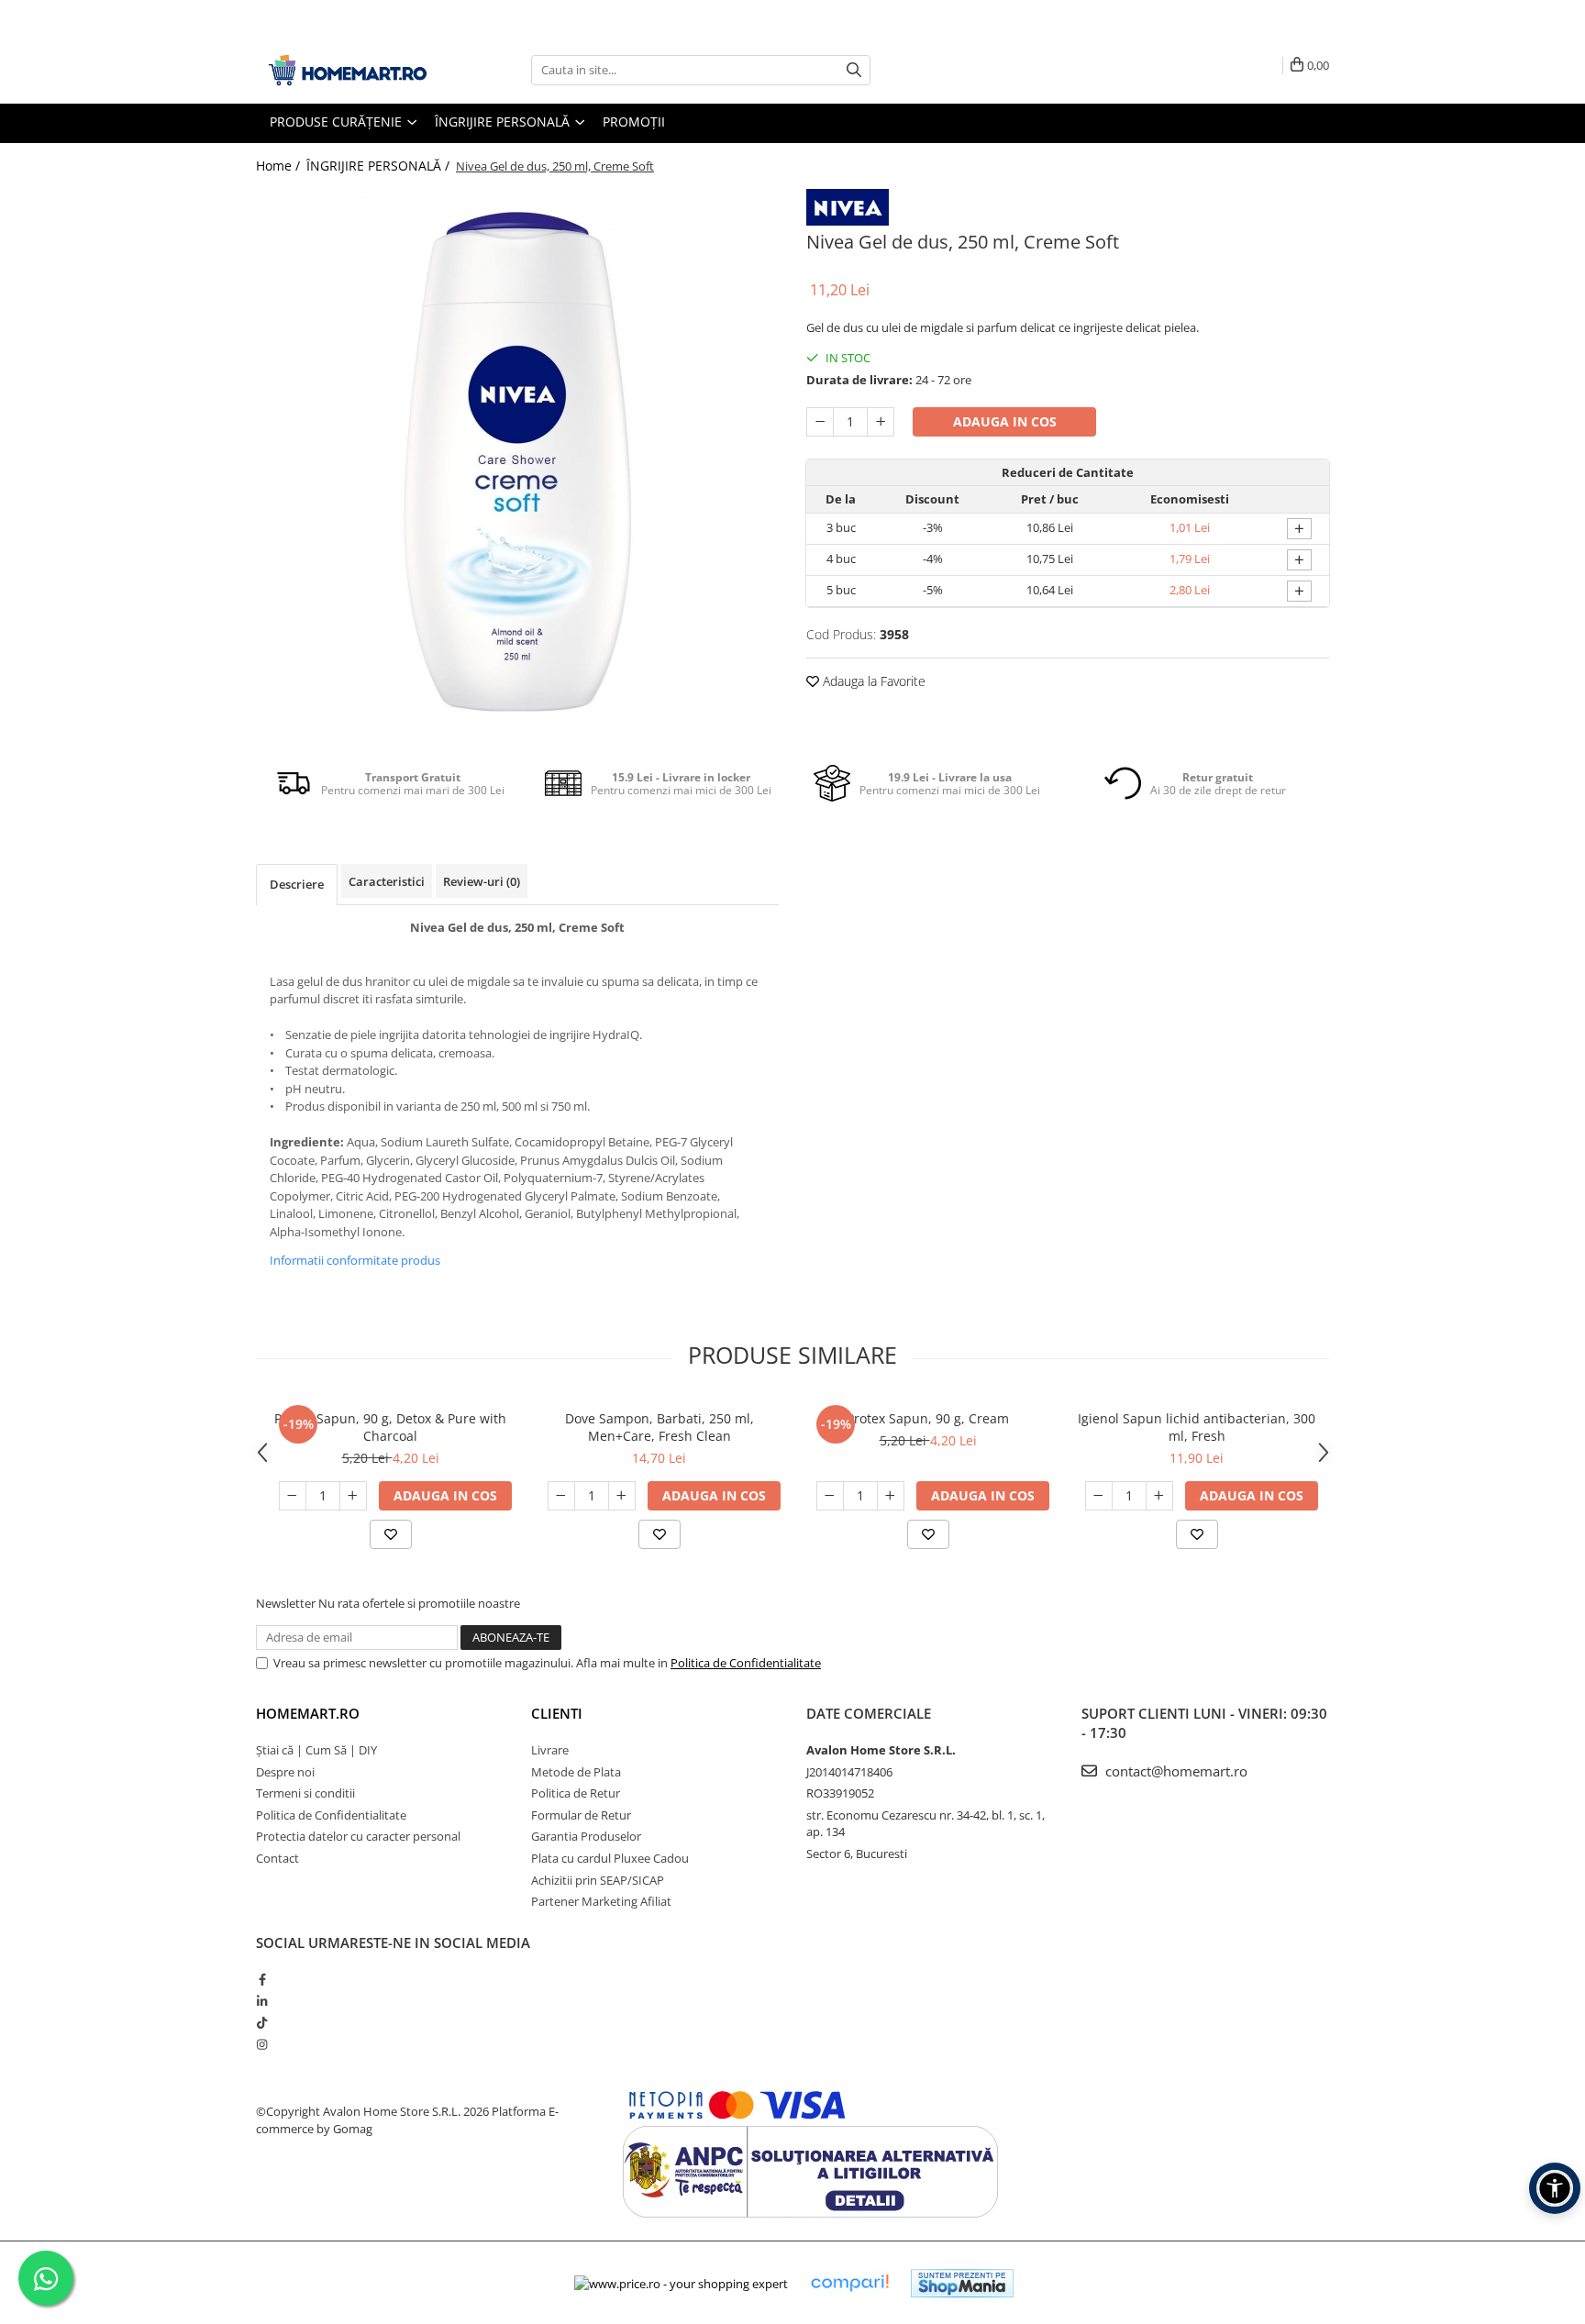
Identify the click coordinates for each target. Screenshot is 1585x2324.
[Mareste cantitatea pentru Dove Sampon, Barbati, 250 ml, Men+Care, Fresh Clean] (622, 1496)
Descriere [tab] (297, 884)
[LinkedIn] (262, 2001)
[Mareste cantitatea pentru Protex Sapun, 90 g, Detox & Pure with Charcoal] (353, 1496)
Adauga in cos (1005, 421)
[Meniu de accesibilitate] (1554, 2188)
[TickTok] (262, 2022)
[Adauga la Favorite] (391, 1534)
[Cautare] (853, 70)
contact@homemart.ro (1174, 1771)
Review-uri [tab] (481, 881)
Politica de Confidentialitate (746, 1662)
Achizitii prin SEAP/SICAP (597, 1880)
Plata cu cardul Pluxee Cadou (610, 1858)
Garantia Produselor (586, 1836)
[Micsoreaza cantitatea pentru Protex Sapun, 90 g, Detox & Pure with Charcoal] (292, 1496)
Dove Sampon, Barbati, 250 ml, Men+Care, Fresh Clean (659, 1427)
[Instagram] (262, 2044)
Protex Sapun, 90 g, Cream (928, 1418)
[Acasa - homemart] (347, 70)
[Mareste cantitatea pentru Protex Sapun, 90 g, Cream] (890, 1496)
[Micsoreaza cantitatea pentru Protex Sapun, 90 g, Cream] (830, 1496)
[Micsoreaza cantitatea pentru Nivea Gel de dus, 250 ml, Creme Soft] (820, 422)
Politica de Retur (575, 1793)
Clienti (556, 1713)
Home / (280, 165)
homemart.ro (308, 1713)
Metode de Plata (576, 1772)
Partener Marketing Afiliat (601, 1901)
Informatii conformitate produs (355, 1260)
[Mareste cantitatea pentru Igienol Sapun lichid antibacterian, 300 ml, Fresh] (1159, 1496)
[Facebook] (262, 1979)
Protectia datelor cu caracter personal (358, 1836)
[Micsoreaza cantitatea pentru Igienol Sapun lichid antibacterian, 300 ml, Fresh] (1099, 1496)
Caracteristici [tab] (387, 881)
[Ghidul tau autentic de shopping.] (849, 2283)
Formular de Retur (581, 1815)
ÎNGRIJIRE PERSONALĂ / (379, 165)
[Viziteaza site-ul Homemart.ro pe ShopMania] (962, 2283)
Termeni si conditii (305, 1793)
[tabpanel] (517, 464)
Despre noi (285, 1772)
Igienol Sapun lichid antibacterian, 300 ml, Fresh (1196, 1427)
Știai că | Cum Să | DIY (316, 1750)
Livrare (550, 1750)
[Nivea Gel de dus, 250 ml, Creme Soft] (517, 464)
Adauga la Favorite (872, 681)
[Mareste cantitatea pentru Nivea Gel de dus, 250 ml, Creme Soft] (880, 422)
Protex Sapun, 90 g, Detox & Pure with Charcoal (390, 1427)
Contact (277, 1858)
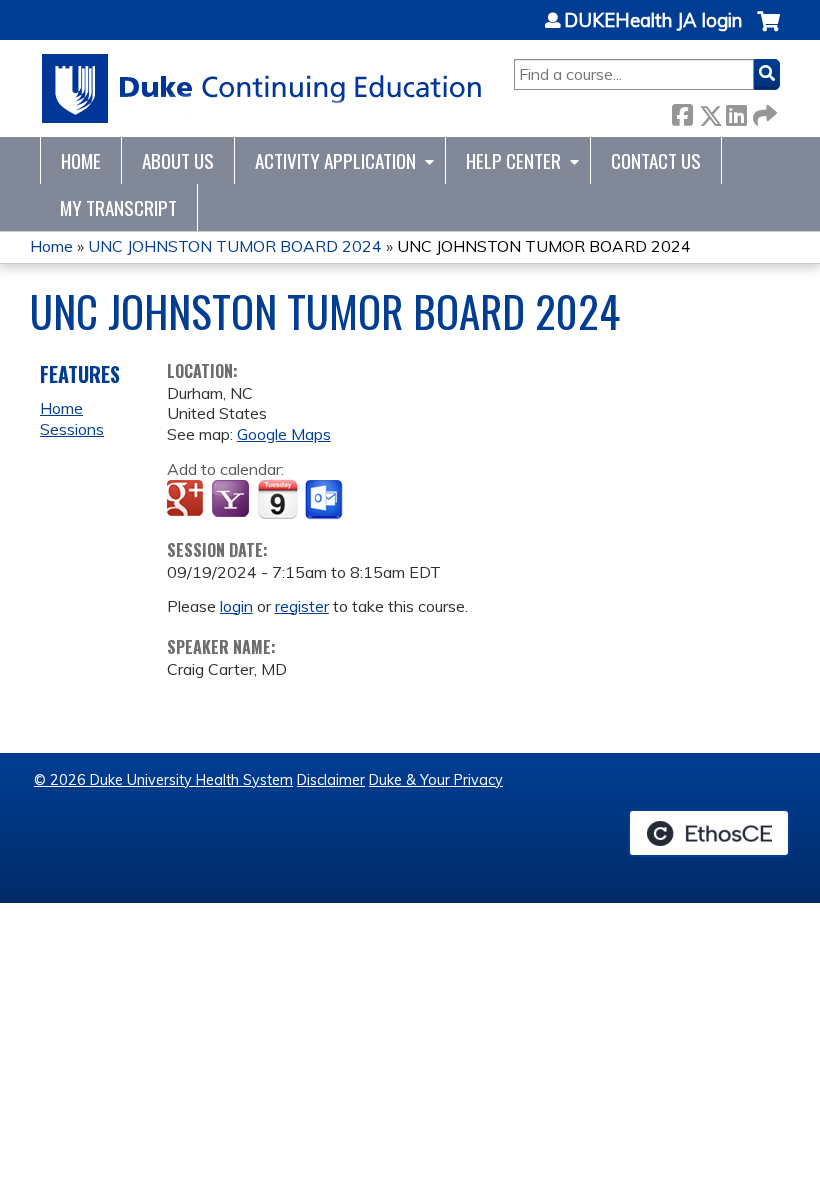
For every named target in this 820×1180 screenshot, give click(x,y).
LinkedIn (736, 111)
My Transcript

### Try it
When a line holds the string "Dove", pull it out of the listing.

### Answer
[Mareste cantitatea pentru Dove Sampon, Barbati, 250 ml, Men+Care, Fresh Clean] (622, 1496)
Dove Sampon, Barbati, 250 ml, Men+Care, Fresh Clean (659, 1427)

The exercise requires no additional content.